Gabriele Lizio Bruno

Come si chiama il tuo pub?
Nel 2012 io e il mio socio Diego Vitucci abbiamo aperto il Luppolo12 a San Lorenzo, e di recente il Luppolo Station a Trastevere, ristopub che vuole avvicinare il mondo della birra a quello della cucina. Giovedì Agostino Arioli sarà ospite al Luppolo Station per una cena con abbinamento e tap takeover (16 birre!)

Dove si trovano i pub?

I locali sono entrambi a Roma, il Luppolo12 in via dei Marrucini 12 in zona San Lorenzo e lo Station in via Giuseppe Parini 4, vicino a stazione Trastevere.

Il tuo pub in tre parole:

Parlando dello Station, visto che sarà il protagonista della serata con Birrificio italiano: Delle Grandi Occasioni.

La birra si beve o si degusta?

la birra si beve in compagnia. Oggi, in presenza di centinaia di produzioni di nuovi birrifici, spesso è d’obbligo degustare o assaggiare per evitare di rovinarsi la serata con gli amici.

Perché?

La birra pessima è dietro l’angolo.
Nello specifico, ai publican tocca degustare svariate birre propostegli in settimana, per selezionare le migliori dal vendere al cliente.

Cos’è per te la qualità di una birra?

Per chi si affaccia da poco in questo mondo potrebbe essere la semplice bontà o differenza di sapori, nuovi, percepiti rispetto ad una birra industriale. Per me, dopo anni che provo birre, è importante che il prodotto sia fresco e che la birra sia ben fatta a livello organolettico. La qualità percepita si affina col palato, dopo anni di bevute 😉

È più bello stare dietro le spine o dall’altra parte del bancone?

Dall’altra parte del bancone, seduto a goderti la tua birra. La stessa birra bevuta in piedi mentre sei impegnato a servire altra gente, non ha lo stesso sapore.

Qual è per te la cosa più bella del mondo della birra artigianale?

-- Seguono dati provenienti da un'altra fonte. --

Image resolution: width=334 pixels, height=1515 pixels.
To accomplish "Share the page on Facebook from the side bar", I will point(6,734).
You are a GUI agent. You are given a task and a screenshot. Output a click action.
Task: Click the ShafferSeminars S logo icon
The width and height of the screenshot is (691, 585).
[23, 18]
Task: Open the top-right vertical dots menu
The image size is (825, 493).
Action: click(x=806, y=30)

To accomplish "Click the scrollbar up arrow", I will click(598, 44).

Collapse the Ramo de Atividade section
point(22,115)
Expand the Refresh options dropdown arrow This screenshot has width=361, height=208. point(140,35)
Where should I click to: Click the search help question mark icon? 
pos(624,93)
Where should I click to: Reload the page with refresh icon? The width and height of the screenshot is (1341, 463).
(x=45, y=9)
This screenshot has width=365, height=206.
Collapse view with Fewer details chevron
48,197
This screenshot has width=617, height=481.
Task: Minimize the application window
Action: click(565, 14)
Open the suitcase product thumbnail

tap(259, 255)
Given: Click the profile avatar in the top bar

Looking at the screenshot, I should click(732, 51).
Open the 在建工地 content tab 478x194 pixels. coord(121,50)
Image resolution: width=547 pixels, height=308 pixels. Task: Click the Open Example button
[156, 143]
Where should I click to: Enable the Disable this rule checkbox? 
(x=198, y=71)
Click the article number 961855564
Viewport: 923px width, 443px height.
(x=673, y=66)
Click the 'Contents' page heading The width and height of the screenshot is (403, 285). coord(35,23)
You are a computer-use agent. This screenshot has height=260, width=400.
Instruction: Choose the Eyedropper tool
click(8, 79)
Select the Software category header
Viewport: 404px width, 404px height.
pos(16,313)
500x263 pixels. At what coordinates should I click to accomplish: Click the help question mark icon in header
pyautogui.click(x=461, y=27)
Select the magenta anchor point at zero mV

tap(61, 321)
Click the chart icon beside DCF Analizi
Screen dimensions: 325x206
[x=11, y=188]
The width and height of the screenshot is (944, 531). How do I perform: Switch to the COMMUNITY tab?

Credo che la cosa più bella del mondo – in assoluto – sia il momento in cui scopri la birra artigianale. La prima sorsata di un qualcosa che non hai mai provato, che hai sempre bevuto in modo diverso (industriale), non apprezzandolo a pieno. Credo sia però più un fenomeno italiano legato al nostro passato privo di tradizione birraria.

E la cosa che proprio non sopporti?
Non ce n’è una in particolare. Attualmente il periodo che stiamo vivendo, bello, di boom, ma che comporta un’esplosione maggiore di produttori occasionali, che altro non fanno che immettere sul mercato birre mediocri.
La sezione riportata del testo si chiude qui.